La morphologie et l’évolution des cours d’eau

La morphologie d’un cours d’eau désigne la forme que la rivière adopte lors de son écoulement. Elle résulte d’une dynamique fluviale, liée à l’équilibre instable permanent entre le débit liquide du cours d’eau et son débit solide (charge sédimentaire).

Elle est influencée par plusieurs paramètres :

  • la pente : plus la déclivité est forte, plus l’eau s’écoule rapidement, ce qui favorise l’érosion. A l’inverse, lorsque la pente est faible, le courant ralentit et peut entraîner le dépôt de sédiments (graviers, sables, limons…)

  • la nature du sol : les caractéristiques géologiques et pédologiques conditionnent la stabilité des berges, la forme du lit et la vitesse de l’érosion

  • les caractéristiques hydrauliques : la largeur, la profondeur, la vitesse d’écoulement, la rugosité du fond et la charge sédimentaire

  • la dynamique fluviale : un cours d’eau peut modifier son tracé, déplacer son lit, former ou effacer des méandres. Des berges peuvent reculer ou se reformer, des zones d’érosion ou de dépôt apparaître. Soumis aux étiages, aux crues et aux inondations, le cours d’eau cherche à établir un équilibre dynamique entre le mouvement des sédiments et le transport de l’eau.
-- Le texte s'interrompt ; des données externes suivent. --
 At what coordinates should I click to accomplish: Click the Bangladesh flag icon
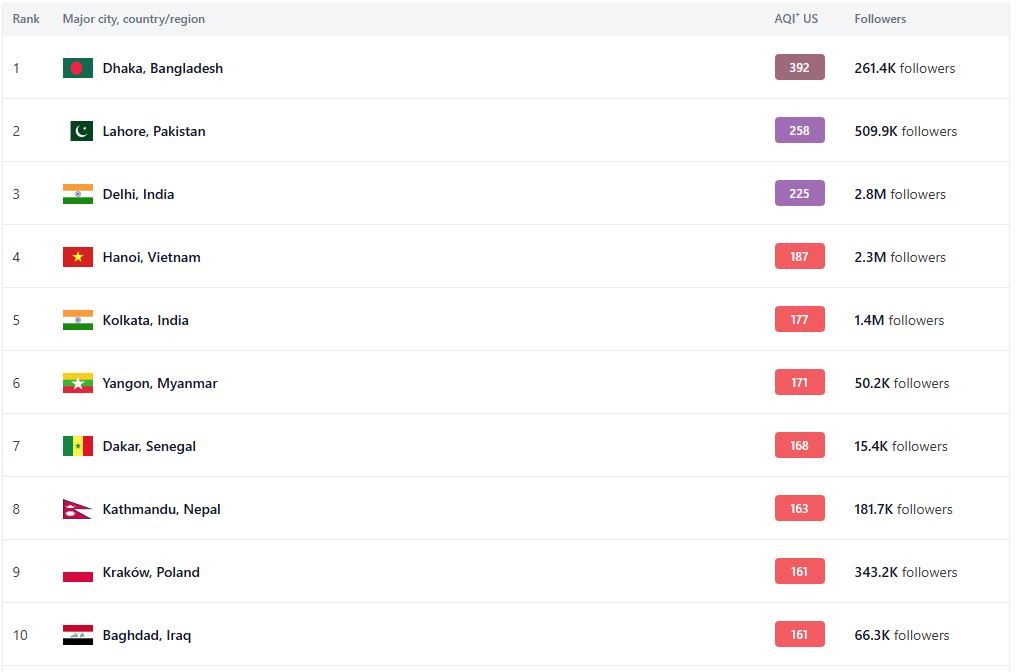click(77, 68)
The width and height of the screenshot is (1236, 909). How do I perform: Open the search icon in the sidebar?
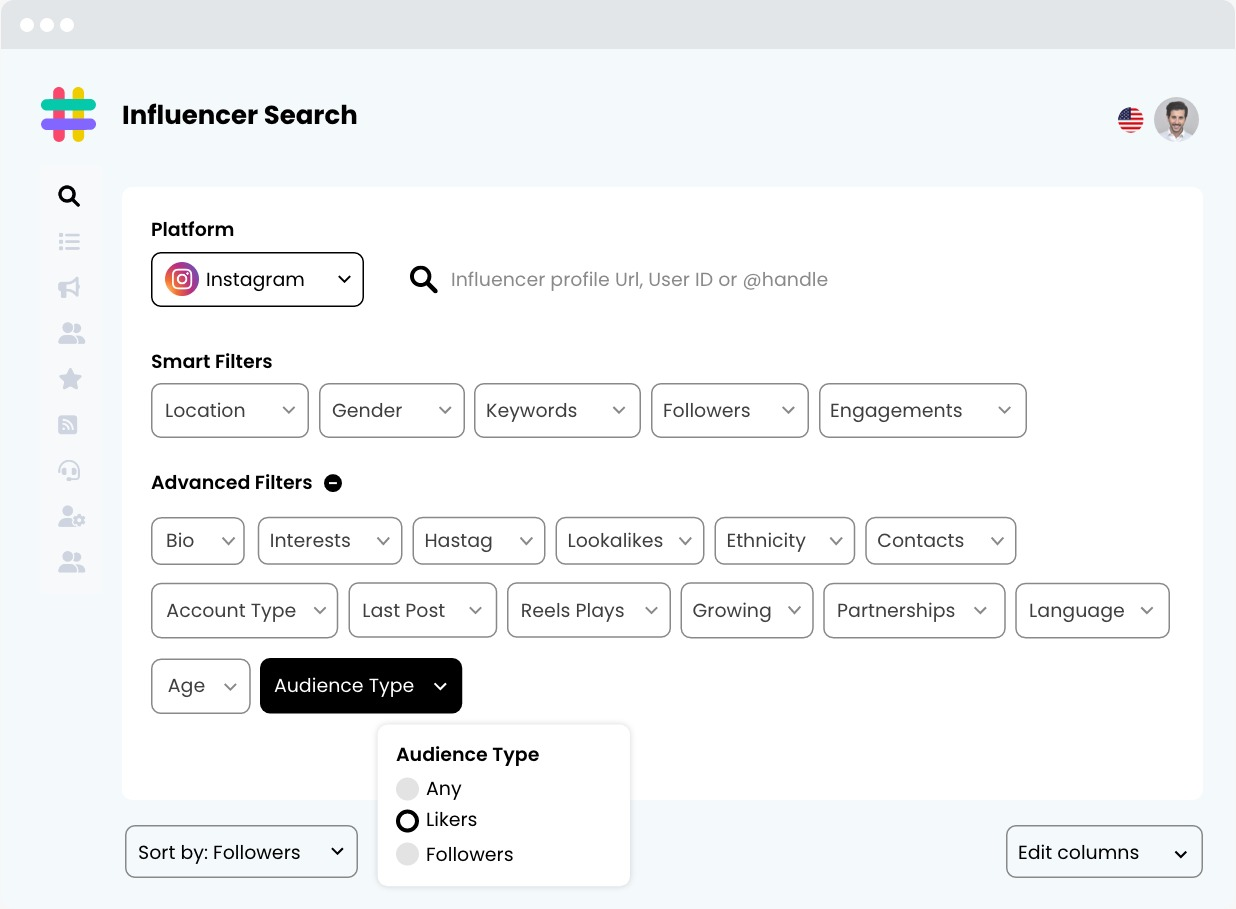click(x=69, y=196)
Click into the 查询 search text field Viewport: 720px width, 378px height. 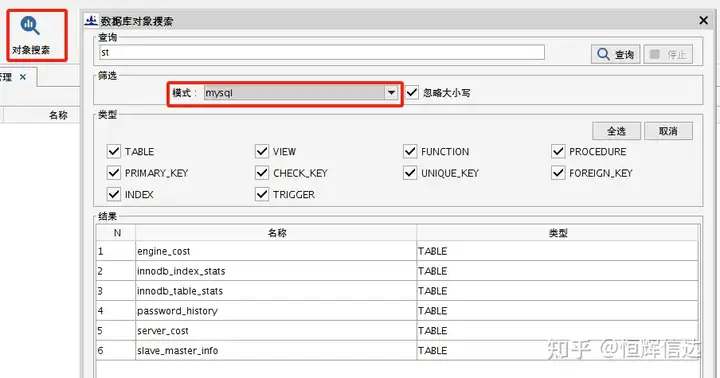(322, 52)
  • les aménagements (digues, barrages, endiguements, chenaux…) : ils peuvent stabiliser ou contraindre la morphologie du cours d’eau mais aussi perturber le fonctionnement naturel, en empêchant par exemple l’expansion des crues dans le lit majeur ou en perturbant la dynamique sédimentaire.

  • des travaux hydrauliques (curage, recalibrage, busage, etc.) : ces interventions modifient la forme du lit.

Les aménagements et travaux hydrauliques peuvent accélérer les réactions des cours d’eau, avoir un impact dans la zone, mais également à l’amont et à l’aval.